About this task >> In the records below, find the lines that include "agent" and copy each.

Start of Supplied material

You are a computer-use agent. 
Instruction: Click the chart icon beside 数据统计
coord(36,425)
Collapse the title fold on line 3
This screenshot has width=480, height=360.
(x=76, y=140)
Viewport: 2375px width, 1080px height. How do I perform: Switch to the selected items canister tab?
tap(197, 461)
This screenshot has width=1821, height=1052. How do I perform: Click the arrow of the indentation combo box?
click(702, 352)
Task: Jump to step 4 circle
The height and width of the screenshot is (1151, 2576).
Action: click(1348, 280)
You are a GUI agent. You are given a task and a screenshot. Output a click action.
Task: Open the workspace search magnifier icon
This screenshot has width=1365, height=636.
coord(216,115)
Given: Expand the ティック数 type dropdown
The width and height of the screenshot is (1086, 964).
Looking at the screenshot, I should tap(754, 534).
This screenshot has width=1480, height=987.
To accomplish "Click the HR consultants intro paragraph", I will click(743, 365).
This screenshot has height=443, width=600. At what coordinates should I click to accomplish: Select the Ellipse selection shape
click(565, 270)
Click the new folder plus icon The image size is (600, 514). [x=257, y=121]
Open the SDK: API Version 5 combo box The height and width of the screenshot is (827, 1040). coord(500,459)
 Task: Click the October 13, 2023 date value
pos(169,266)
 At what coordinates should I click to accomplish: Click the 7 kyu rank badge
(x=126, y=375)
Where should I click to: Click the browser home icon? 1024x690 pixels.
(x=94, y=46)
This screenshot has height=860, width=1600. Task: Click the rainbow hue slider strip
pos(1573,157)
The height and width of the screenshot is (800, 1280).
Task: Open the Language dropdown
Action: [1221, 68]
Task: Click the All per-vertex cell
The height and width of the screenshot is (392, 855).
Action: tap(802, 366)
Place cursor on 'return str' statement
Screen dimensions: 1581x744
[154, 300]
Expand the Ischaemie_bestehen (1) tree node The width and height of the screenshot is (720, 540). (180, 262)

End of Supplied material

Exercise response >>
You are a computer-use agent. 
You are a GUI agent. You are given a task and a screenshot. Output a click action.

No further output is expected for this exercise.